● Short task: Reproduce every one of the following rows word for word, without changing anything.

************

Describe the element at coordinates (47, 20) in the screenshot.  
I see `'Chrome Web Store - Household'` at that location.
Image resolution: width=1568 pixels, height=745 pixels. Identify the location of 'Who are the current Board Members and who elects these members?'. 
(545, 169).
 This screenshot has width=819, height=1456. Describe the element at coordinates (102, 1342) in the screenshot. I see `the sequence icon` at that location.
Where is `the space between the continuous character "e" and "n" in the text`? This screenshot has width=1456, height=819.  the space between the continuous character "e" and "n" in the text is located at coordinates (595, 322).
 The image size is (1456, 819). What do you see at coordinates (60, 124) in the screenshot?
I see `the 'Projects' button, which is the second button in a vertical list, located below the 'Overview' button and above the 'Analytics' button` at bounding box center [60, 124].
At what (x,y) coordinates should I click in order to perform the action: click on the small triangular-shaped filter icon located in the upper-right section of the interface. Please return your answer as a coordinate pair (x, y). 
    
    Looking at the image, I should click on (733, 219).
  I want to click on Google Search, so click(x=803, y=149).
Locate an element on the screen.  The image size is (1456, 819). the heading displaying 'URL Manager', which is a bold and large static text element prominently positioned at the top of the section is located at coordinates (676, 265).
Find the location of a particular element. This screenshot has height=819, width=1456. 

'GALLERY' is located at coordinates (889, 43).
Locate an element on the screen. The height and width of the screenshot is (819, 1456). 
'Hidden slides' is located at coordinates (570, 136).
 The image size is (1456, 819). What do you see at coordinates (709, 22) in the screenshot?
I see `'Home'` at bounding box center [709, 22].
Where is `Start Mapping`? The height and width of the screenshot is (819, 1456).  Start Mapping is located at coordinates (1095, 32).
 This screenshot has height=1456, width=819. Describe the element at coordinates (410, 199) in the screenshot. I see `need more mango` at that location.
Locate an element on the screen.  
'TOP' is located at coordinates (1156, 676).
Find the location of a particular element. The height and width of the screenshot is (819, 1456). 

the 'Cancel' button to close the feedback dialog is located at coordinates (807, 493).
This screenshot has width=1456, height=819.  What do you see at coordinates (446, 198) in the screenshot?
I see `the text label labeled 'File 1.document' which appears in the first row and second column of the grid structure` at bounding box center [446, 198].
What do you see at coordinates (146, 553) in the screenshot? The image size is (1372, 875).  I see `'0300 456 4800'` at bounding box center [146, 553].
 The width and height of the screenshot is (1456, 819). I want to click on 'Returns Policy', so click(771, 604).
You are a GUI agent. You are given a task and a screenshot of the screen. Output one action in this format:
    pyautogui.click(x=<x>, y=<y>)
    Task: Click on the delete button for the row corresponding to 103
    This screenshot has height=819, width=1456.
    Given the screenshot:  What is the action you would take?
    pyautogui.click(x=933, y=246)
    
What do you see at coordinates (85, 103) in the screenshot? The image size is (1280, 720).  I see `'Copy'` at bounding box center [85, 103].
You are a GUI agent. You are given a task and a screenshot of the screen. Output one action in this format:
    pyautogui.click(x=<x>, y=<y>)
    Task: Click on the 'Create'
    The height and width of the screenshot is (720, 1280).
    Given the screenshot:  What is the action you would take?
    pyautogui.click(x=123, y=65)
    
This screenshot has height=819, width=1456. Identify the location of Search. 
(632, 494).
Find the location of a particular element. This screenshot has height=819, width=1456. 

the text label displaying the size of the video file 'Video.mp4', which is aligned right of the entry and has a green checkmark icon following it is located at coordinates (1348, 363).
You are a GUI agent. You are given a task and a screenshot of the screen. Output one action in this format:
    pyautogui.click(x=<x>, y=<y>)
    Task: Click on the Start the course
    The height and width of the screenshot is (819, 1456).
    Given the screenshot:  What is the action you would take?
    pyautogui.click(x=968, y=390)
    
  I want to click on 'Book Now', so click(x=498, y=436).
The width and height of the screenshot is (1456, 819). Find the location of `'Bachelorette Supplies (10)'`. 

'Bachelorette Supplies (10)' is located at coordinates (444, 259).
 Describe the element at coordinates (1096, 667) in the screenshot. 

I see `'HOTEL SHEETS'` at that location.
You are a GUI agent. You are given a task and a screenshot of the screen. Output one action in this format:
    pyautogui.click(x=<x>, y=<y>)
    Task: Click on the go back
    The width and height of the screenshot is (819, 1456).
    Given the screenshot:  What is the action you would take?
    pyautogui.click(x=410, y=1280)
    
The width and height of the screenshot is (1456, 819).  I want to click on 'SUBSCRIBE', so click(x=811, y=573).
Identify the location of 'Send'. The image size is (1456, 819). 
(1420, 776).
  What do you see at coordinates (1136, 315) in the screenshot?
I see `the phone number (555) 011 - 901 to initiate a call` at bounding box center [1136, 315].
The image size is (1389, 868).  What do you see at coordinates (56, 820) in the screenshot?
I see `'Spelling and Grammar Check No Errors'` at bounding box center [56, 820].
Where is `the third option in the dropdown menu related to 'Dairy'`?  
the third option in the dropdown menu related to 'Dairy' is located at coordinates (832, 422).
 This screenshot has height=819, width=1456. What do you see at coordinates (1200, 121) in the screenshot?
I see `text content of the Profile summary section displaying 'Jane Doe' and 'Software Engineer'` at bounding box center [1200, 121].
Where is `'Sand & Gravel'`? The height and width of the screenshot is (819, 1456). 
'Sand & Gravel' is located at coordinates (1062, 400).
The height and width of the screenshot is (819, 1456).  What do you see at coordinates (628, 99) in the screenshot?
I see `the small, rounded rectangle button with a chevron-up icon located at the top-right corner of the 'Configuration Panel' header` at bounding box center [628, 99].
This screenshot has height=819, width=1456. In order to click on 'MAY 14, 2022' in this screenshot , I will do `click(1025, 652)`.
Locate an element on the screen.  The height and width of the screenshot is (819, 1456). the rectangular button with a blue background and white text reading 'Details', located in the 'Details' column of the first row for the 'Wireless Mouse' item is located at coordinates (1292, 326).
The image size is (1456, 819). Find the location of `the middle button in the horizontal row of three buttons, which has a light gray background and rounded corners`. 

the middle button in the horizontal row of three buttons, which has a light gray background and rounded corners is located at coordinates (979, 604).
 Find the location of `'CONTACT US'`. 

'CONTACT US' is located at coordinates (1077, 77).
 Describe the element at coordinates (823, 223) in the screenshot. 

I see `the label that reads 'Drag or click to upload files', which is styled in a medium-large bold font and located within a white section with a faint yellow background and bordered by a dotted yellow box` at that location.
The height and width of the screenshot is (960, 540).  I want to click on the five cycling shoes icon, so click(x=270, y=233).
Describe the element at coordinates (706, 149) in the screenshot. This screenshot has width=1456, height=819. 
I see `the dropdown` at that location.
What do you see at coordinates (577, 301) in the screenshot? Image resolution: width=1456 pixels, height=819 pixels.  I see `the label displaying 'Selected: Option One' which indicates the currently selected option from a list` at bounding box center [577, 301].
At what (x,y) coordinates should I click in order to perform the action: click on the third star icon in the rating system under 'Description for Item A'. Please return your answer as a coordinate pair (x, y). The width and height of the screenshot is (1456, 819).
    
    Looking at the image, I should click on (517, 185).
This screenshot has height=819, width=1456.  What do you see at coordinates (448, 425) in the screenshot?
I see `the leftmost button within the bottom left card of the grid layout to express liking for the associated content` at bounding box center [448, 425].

************

● Written answer:
Describe the element at coordinates (47, 20) in the screenshot.  
I see `'Chrome Web Store - Household'` at that location.
Image resolution: width=1568 pixels, height=745 pixels. Identify the location of 'Who are the current Board Members and who elects these members?'. 
(545, 169).
 This screenshot has width=819, height=1456. Describe the element at coordinates (102, 1342) in the screenshot. I see `the sequence icon` at that location.
Where is `the space between the continuous character "e" and "n" in the text`? This screenshot has width=1456, height=819.  the space between the continuous character "e" and "n" in the text is located at coordinates (595, 322).
 The image size is (1456, 819). What do you see at coordinates (60, 124) in the screenshot?
I see `the 'Projects' button, which is the second button in a vertical list, located below the 'Overview' button and above the 'Analytics' button` at bounding box center [60, 124].
At what (x,y) coordinates should I click in order to perform the action: click on the small triangular-shaped filter icon located in the upper-right section of the interface. Please return your answer as a coordinate pair (x, y). 
    
    Looking at the image, I should click on (733, 219).
  I want to click on Google Search, so click(x=803, y=149).
Locate an element on the screen.  The image size is (1456, 819). the heading displaying 'URL Manager', which is a bold and large static text element prominently positioned at the top of the section is located at coordinates (676, 265).
Find the location of a particular element. This screenshot has height=819, width=1456. 

'GALLERY' is located at coordinates (889, 43).
Locate an element on the screen. The height and width of the screenshot is (819, 1456). 
'Hidden slides' is located at coordinates (570, 136).
 The image size is (1456, 819). What do you see at coordinates (709, 22) in the screenshot?
I see `'Home'` at bounding box center [709, 22].
Where is `Start Mapping`? The height and width of the screenshot is (819, 1456).  Start Mapping is located at coordinates (1095, 32).
 This screenshot has height=1456, width=819. Describe the element at coordinates (410, 199) in the screenshot. I see `need more mango` at that location.
Locate an element on the screen.  
'TOP' is located at coordinates (1156, 676).
Find the location of a particular element. The height and width of the screenshot is (819, 1456). 

the 'Cancel' button to close the feedback dialog is located at coordinates (807, 493).
This screenshot has width=1456, height=819.  What do you see at coordinates (446, 198) in the screenshot?
I see `the text label labeled 'File 1.document' which appears in the first row and second column of the grid structure` at bounding box center [446, 198].
What do you see at coordinates (146, 553) in the screenshot? The image size is (1372, 875).  I see `'0300 456 4800'` at bounding box center [146, 553].
 The width and height of the screenshot is (1456, 819). I want to click on 'Returns Policy', so click(771, 604).
You are a GUI agent. You are given a task and a screenshot of the screen. Output one action in this format:
    pyautogui.click(x=<x>, y=<y>)
    Task: Click on the delete button for the row corresponding to 103
    This screenshot has height=819, width=1456.
    Given the screenshot:  What is the action you would take?
    pyautogui.click(x=933, y=246)
    
What do you see at coordinates (85, 103) in the screenshot? The image size is (1280, 720).  I see `'Copy'` at bounding box center [85, 103].
You are a GUI agent. You are given a task and a screenshot of the screen. Output one action in this format:
    pyautogui.click(x=<x>, y=<y>)
    Task: Click on the 'Create'
    The height and width of the screenshot is (720, 1280).
    Given the screenshot:  What is the action you would take?
    pyautogui.click(x=123, y=65)
    
This screenshot has height=819, width=1456. Identify the location of Search. 
(632, 494).
Find the location of a particular element. This screenshot has height=819, width=1456. 

the text label displaying the size of the video file 'Video.mp4', which is aligned right of the entry and has a green checkmark icon following it is located at coordinates (1348, 363).
You are a GUI agent. You are given a task and a screenshot of the screen. Output one action in this format:
    pyautogui.click(x=<x>, y=<y>)
    Task: Click on the Start the course
    The height and width of the screenshot is (819, 1456).
    Given the screenshot:  What is the action you would take?
    pyautogui.click(x=968, y=390)
    
  I want to click on 'Book Now', so click(x=498, y=436).
The width and height of the screenshot is (1456, 819). Find the location of `'Bachelorette Supplies (10)'`. 

'Bachelorette Supplies (10)' is located at coordinates (444, 259).
 Describe the element at coordinates (1096, 667) in the screenshot. 

I see `'HOTEL SHEETS'` at that location.
You are a GUI agent. You are given a task and a screenshot of the screen. Output one action in this format:
    pyautogui.click(x=<x>, y=<y>)
    Task: Click on the go back
    The width and height of the screenshot is (819, 1456).
    Given the screenshot:  What is the action you would take?
    pyautogui.click(x=410, y=1280)
    
The width and height of the screenshot is (1456, 819).  I want to click on 'SUBSCRIBE', so click(x=811, y=573).
Identify the location of 'Send'. The image size is (1456, 819). 
(1420, 776).
  What do you see at coordinates (1136, 315) in the screenshot?
I see `the phone number (555) 011 - 901 to initiate a call` at bounding box center [1136, 315].
The image size is (1389, 868).  What do you see at coordinates (56, 820) in the screenshot?
I see `'Spelling and Grammar Check No Errors'` at bounding box center [56, 820].
Where is `the third option in the dropdown menu related to 'Dairy'`?  
the third option in the dropdown menu related to 'Dairy' is located at coordinates (832, 422).
 This screenshot has height=819, width=1456. What do you see at coordinates (1200, 121) in the screenshot?
I see `text content of the Profile summary section displaying 'Jane Doe' and 'Software Engineer'` at bounding box center [1200, 121].
Where is `'Sand & Gravel'`? The height and width of the screenshot is (819, 1456). 
'Sand & Gravel' is located at coordinates (1062, 400).
The height and width of the screenshot is (819, 1456).  What do you see at coordinates (628, 99) in the screenshot?
I see `the small, rounded rectangle button with a chevron-up icon located at the top-right corner of the 'Configuration Panel' header` at bounding box center [628, 99].
This screenshot has height=819, width=1456. In order to click on 'MAY 14, 2022' in this screenshot , I will do `click(1025, 652)`.
Locate an element on the screen.  The height and width of the screenshot is (819, 1456). the rectangular button with a blue background and white text reading 'Details', located in the 'Details' column of the first row for the 'Wireless Mouse' item is located at coordinates (1292, 326).
The image size is (1456, 819). Find the location of `the middle button in the horizontal row of three buttons, which has a light gray background and rounded corners`. 

the middle button in the horizontal row of three buttons, which has a light gray background and rounded corners is located at coordinates (979, 604).
 Find the location of `'CONTACT US'`. 

'CONTACT US' is located at coordinates (1077, 77).
 Describe the element at coordinates (823, 223) in the screenshot. 

I see `the label that reads 'Drag or click to upload files', which is styled in a medium-large bold font and located within a white section with a faint yellow background and bordered by a dotted yellow box` at that location.
The height and width of the screenshot is (960, 540).  I want to click on the five cycling shoes icon, so click(x=270, y=233).
Describe the element at coordinates (706, 149) in the screenshot. This screenshot has width=1456, height=819. 
I see `the dropdown` at that location.
What do you see at coordinates (577, 301) in the screenshot? Image resolution: width=1456 pixels, height=819 pixels.  I see `the label displaying 'Selected: Option One' which indicates the currently selected option from a list` at bounding box center [577, 301].
At what (x,y) coordinates should I click in order to perform the action: click on the third star icon in the rating system under 'Description for Item A'. Please return your answer as a coordinate pair (x, y). The width and height of the screenshot is (1456, 819).
    
    Looking at the image, I should click on (517, 185).
This screenshot has height=819, width=1456.  What do you see at coordinates (448, 425) in the screenshot?
I see `the leftmost button within the bottom left card of the grid layout to express liking for the associated content` at bounding box center [448, 425].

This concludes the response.